What OpenAI is leaving out on purpose

The exclusions matter almost as much as the scope. OpenAI says jailbreaks are out of scope for this program. It also says general content-policy bypasses without demonstrable safety or abuse impact are out. If the model becomes rude or returns information that is already easy to find through a search engine, that does not qualify.

That carve-out is doing real work. OpenAI is drawing a line between broad model-behavior complaints and narrower failure modes that create a direct path to harm and a concrete fix. The company even points researchers toward separate harm-specific campaigns, such as its earlier bio bug bounty, when the issue is a scoped jailbreak problem rather than a public agent-abuse defect.

In other words, OpenAI is not saying every strange output is now bounty material. It is saying the cases worth paying for are the ones where an agent can be manipulated into leaking, acting, or helping someone break the surrounding product boundary.

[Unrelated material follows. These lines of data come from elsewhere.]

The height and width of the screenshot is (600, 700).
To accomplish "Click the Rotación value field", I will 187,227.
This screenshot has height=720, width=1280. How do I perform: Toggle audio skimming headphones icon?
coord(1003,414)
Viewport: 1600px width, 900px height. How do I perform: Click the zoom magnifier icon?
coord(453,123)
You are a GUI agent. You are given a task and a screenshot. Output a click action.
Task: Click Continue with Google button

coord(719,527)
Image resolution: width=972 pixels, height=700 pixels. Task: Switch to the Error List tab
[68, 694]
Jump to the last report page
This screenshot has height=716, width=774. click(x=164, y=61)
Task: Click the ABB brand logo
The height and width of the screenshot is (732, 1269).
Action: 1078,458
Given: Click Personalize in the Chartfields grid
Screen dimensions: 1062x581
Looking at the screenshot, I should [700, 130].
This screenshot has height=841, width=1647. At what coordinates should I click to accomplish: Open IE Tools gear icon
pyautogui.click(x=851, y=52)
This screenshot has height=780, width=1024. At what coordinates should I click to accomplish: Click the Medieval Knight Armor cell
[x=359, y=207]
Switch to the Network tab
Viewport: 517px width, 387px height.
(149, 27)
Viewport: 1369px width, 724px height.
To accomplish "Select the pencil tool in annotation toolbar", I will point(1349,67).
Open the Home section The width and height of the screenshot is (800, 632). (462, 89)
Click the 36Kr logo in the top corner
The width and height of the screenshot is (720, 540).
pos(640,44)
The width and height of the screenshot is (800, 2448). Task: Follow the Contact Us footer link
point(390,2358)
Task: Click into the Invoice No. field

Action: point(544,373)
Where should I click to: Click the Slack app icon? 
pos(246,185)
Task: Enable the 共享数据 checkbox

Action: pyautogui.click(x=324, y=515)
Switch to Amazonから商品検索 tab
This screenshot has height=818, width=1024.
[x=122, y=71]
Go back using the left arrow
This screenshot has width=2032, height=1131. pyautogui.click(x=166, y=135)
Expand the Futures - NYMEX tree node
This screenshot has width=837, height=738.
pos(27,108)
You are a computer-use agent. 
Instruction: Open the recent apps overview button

That is useful discipline. It keeps the program from turning into an expensive inbox for screenshots of chat weirdness, and it gives researchers a cleaner target. If you can show reproducible prompt injection, data exfiltration, harmful agent behavior, proprietary leakage, or account-integrity abuse, you are in the conversation. If you have a generic jailbreak with no real-world path to harm, you are not.

Why this matters beyond OpenAI

The bigger signal is not just about one company. It is about what the market is starting to recognize as a defect class.

For years, prompt injection sat in an awkward category: obviously bad, hard to reason about, and often waved away as an inevitable limitation of language models. That posture becomes much harder to defend once the model has tools, memory, browsing, account state, and MCP-flavored access to external systems. At that point, the failure is no longer academic. It has side effects.

OpenAI's program does not solve that problem. What it does do is attach money, triage, and official language to it. That matters. Bug bounties are one of the cleaner ways a platform tells the outside world, "yes, this is a real bug class, and yes, we expect researchers to go find it." If more agent vendors follow, prompt injection and tool abuse will look less like a fuzzy red-team talking point and more like ordinary engineering debt with a payout schedule.

That is why this March 25 launch is worth covering. Not because OpenAI added another form. Because it quietly answered a more interesting question: what kinds of AI failure now count as bugs serious enough to pay for? On this showing, the answer is increasingly simple. If an agent can be tricked into leaking, acting, or crossing a boundary it should not cross, OpenAI wants to hear about it.